With an estimated 500,000+ credentials already exfiltrated and the C2 infrastructure having had time to deliver additional payloads, the full impact of this campaign will take months to assess.
The AI ecosystem has inherited all of the software supply chain's worst problems without the maturity to deal with them. If there's one takeaway from this incident, it's this: your AI infrastructure deserves the same supply chain security rigor as the rest of your stack — and probably more, given what it has access to.
If you're dealing with incident response on this, the detailed technical analyses from Sonatype, Datadog Security Labs, and Wiz are excellent starting points.
Top comments (1)
This writeup is exactly what the community needed — a calm, technical breakdown rather than just "LiteLLM got hacked, update now." The supply chain angle is what makes this particularly unsettling. LiteLLM sits at the gateway layer, meaning a compromised version has visibility into every prompt, every API key, every response going through it. The blast radius isn't just the application — it's potentially everything upstream.

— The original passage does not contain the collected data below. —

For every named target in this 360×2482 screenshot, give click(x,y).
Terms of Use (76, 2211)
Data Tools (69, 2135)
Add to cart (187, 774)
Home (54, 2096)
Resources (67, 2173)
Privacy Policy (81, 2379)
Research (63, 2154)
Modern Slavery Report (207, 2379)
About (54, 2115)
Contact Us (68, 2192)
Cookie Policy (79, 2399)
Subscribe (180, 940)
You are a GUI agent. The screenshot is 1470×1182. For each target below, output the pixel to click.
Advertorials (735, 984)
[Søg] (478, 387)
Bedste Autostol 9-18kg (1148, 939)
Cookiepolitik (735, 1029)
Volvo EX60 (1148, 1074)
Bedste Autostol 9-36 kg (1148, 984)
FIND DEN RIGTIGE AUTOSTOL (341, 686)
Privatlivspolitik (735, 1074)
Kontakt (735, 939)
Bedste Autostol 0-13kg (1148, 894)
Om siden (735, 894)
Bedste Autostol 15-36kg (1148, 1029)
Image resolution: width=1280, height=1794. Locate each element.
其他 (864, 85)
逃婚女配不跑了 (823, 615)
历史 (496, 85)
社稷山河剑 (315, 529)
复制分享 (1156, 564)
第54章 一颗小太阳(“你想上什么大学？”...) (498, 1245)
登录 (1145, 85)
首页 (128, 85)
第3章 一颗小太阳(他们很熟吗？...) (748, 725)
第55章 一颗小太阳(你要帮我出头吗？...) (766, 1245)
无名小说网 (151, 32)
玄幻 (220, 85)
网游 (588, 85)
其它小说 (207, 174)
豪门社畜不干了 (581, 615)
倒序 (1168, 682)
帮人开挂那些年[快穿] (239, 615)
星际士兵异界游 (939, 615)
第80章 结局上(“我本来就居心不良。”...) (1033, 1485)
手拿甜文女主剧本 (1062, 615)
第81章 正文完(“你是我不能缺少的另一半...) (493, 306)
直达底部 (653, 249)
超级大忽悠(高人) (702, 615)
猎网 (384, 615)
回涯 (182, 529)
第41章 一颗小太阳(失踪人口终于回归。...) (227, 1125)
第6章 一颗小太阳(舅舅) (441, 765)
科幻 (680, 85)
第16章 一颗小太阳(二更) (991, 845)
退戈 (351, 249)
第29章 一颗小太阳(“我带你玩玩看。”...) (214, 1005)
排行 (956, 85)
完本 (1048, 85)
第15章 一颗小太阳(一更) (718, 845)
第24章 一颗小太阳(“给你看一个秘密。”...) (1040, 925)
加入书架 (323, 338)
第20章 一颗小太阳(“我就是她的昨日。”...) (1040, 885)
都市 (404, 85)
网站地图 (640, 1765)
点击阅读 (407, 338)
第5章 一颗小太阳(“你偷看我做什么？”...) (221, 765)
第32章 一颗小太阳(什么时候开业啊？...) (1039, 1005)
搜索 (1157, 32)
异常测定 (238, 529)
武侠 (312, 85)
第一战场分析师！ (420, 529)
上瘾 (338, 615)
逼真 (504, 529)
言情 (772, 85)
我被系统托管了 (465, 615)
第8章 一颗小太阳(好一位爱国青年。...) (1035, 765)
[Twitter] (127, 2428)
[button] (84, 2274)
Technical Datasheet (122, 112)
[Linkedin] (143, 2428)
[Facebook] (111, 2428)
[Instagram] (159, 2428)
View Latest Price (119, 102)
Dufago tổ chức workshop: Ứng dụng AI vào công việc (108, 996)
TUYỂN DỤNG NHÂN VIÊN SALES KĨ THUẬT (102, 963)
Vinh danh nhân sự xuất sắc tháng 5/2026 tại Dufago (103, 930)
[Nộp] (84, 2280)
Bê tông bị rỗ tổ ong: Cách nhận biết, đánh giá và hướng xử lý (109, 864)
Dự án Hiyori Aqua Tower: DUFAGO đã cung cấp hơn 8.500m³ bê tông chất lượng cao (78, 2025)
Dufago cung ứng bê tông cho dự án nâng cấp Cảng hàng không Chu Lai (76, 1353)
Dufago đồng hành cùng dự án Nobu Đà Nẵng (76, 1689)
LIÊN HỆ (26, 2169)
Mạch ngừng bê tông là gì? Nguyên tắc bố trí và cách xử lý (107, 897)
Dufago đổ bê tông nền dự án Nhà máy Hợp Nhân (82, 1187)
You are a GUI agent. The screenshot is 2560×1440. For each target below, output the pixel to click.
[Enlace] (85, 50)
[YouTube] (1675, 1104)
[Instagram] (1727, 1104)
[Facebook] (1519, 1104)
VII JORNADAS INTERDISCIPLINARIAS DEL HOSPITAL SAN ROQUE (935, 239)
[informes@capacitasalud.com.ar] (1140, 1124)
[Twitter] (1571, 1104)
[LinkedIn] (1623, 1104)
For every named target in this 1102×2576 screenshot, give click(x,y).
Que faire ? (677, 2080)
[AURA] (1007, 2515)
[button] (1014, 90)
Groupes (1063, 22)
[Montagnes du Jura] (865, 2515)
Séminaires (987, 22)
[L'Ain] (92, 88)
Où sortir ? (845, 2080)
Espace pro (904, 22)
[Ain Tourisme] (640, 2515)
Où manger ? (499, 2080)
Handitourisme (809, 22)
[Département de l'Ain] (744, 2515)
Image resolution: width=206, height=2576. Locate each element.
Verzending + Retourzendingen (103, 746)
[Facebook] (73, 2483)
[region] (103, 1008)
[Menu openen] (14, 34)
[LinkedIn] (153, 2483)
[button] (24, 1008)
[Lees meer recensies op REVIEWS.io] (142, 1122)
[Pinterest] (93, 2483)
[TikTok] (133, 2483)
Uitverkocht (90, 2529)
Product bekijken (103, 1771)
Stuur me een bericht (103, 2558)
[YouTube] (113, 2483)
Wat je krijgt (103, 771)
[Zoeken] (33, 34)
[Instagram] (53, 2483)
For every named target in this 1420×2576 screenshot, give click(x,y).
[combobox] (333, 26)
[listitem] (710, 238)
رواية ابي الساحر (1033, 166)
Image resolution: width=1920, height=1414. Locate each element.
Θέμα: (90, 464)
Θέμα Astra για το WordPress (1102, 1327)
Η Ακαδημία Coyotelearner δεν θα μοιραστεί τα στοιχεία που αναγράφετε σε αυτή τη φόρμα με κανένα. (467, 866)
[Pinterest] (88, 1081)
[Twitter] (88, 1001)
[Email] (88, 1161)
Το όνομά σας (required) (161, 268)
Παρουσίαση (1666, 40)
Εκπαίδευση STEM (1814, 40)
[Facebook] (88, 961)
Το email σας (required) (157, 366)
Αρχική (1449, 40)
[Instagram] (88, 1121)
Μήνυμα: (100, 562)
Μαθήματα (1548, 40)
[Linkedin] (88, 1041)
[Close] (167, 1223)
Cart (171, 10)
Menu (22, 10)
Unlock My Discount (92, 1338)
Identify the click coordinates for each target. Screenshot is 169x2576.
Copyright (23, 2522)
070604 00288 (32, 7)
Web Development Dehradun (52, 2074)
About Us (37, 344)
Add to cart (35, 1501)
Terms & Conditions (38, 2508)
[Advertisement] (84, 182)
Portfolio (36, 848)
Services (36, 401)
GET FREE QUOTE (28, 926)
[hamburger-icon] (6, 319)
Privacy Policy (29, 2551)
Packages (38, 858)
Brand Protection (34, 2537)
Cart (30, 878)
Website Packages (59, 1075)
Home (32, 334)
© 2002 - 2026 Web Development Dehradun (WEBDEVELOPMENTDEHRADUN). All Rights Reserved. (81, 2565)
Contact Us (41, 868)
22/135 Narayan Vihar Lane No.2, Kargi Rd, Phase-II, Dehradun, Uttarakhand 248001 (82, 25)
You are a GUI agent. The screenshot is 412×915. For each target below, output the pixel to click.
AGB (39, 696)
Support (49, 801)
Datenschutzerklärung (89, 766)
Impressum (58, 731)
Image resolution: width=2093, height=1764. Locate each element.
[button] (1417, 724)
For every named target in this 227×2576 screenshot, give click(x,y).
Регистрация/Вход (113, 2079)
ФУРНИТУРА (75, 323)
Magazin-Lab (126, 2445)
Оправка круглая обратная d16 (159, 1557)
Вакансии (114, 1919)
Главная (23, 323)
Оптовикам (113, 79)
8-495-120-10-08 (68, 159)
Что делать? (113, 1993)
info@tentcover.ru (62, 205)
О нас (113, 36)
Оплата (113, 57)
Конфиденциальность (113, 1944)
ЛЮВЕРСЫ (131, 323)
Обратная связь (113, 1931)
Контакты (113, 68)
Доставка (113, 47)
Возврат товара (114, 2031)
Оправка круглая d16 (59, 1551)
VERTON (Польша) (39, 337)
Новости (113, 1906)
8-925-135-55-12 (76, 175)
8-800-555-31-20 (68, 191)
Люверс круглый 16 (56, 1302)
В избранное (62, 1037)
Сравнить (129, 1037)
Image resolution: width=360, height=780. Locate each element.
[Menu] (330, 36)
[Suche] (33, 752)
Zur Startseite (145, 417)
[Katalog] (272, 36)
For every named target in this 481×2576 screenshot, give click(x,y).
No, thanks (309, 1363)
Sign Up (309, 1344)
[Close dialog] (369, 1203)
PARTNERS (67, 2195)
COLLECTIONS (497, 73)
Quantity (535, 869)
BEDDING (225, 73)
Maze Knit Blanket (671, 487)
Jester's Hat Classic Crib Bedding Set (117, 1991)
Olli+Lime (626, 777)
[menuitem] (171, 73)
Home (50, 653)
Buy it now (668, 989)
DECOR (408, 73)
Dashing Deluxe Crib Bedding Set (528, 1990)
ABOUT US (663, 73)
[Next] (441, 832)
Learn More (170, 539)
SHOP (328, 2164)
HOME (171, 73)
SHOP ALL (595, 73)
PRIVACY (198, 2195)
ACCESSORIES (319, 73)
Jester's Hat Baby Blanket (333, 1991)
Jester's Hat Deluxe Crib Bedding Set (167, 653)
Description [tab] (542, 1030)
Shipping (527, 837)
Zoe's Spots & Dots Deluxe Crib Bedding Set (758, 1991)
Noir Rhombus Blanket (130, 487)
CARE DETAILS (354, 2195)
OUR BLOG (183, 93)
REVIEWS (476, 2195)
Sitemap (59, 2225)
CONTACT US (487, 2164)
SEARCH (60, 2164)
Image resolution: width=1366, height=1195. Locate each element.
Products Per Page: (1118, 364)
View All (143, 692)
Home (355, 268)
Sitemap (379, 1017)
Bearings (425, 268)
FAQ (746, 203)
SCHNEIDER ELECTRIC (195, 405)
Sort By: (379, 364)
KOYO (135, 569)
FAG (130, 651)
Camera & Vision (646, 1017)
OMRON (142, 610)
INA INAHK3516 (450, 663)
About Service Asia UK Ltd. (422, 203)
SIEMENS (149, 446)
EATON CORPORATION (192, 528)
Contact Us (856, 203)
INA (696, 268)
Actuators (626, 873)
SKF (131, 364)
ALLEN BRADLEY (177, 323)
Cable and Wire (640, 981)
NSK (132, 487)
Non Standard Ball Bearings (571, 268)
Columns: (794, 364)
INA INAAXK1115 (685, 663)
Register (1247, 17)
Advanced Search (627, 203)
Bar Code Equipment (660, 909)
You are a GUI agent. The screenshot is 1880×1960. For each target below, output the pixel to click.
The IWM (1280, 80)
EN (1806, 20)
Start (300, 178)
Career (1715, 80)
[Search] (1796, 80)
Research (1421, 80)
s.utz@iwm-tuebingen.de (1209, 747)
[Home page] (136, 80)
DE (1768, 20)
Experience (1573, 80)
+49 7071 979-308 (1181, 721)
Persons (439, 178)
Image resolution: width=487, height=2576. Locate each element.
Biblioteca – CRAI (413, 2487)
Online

What strikes me here is how normalized dependency trust has become in AI infra specifically. The typical ML/AI dev workflow is: pip install litellm, trust PyPI, move on. We've gotten better about this in systems programming (hash verification, reproducible builds), but AI tooling is still in the "ship fast, trust the registry" era.
A few things I'd add to the mitigation list: (1) hash-pin your AI infra dependencies separately from your general requirements — litellm especially warrants its own pinned requirements-ai.txt with SHA256 verification. (2) If you're running LiteLLM as a proxy, consider wrapping it in a network policy that blocks unexpected egress — the backdoor in the reported versions was exfiltrating data outbound. (3) Audit your Docker layers; if LiteLLM is in a base image you pulled weeks ago, you may still be running the compromised version.
Thanks for getting this up fast. This is the kind of writeup that actually changes people's practices.